start Information provided

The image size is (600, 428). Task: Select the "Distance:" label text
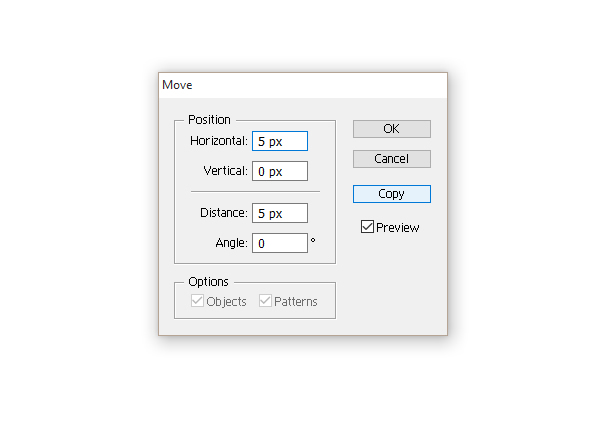pyautogui.click(x=223, y=213)
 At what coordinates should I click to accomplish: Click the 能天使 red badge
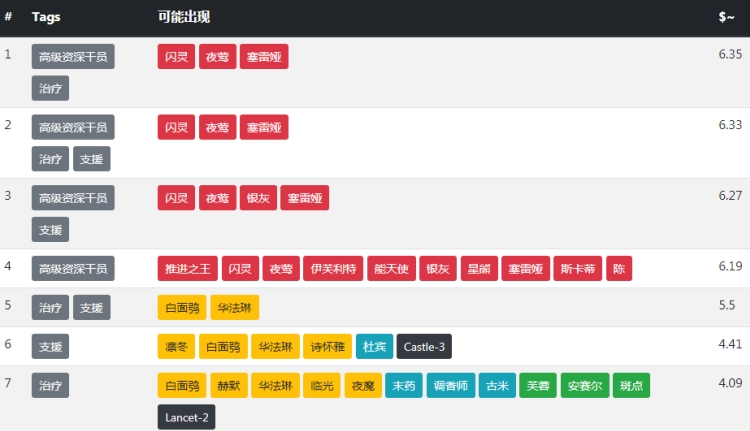point(388,268)
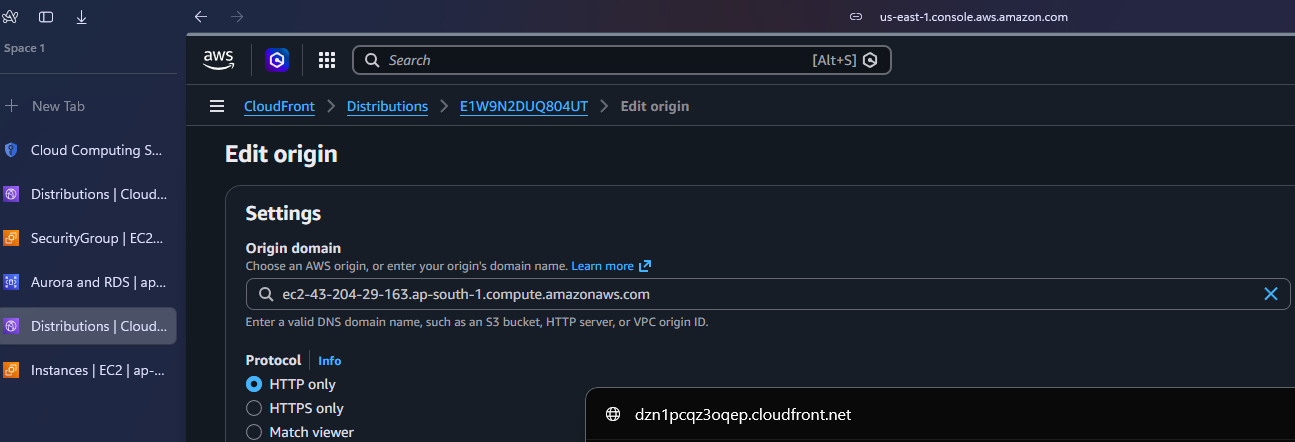Viewport: 1295px width, 442px height.
Task: Open the browser downloads icon
Action: coord(81,17)
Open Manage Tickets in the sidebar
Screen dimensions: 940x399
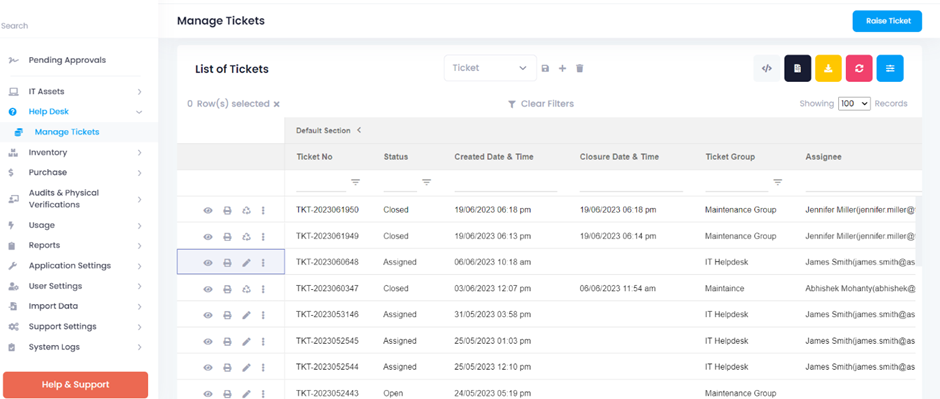[67, 132]
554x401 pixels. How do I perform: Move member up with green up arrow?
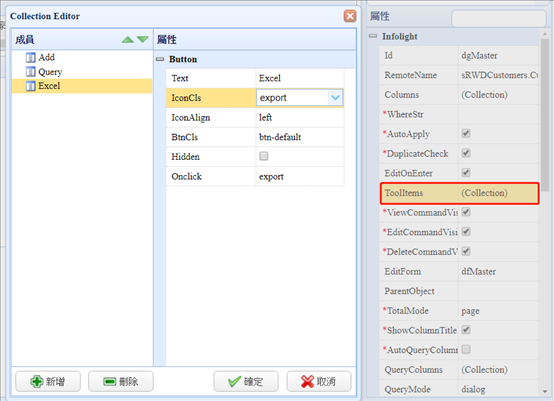pos(128,40)
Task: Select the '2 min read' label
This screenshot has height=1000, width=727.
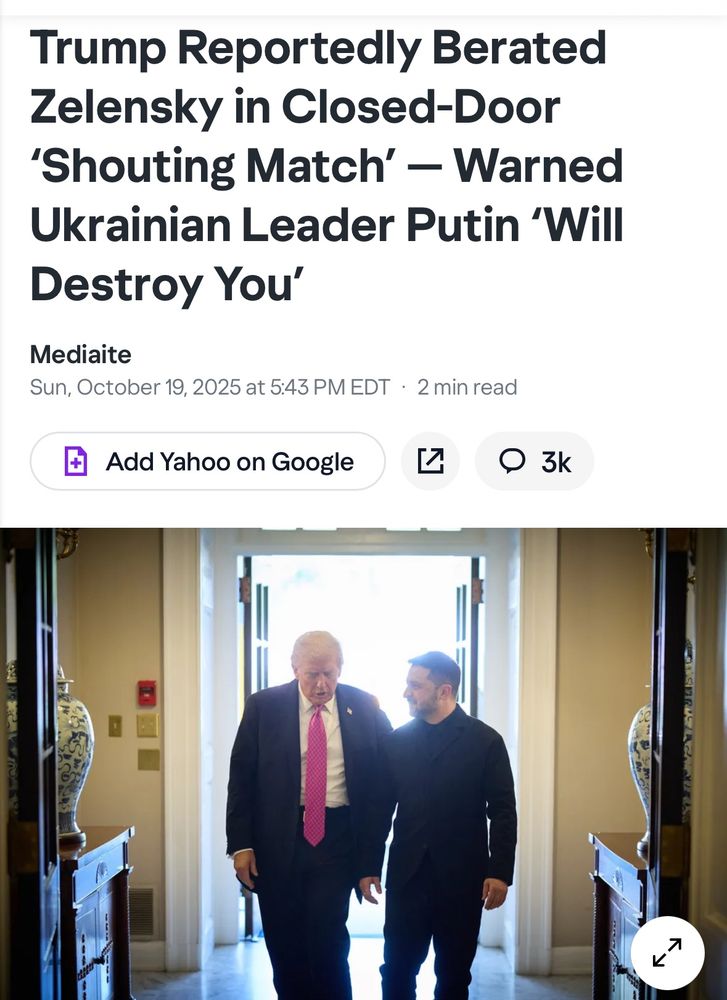Action: (467, 387)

end Information provided

Set out every line of the items above as one numbered list, skipping blank lines. Leave the pictures out.

1. The image size is (600, 428). Task: Select the "Distance:" label text
2. pyautogui.click(x=223, y=213)
3.  At what coordinates should I click to accomplish: Click the 能天使 red badge
4. point(388,268)
5. Viewport: 1295px width, 442px height.
6. Task: Open the browser downloads icon
7. Action: coord(81,17)
8. Open Manage Tickets in the sidebar
9. Screen dimensions: 940x399
10. [67, 132]
11. 554x401 pixels. How do I perform: Move member up with green up arrow?
12. pos(128,40)
13. Task: Select the '2 min read' label
14. This screenshot has height=1000, width=727.
15. Action: (467, 387)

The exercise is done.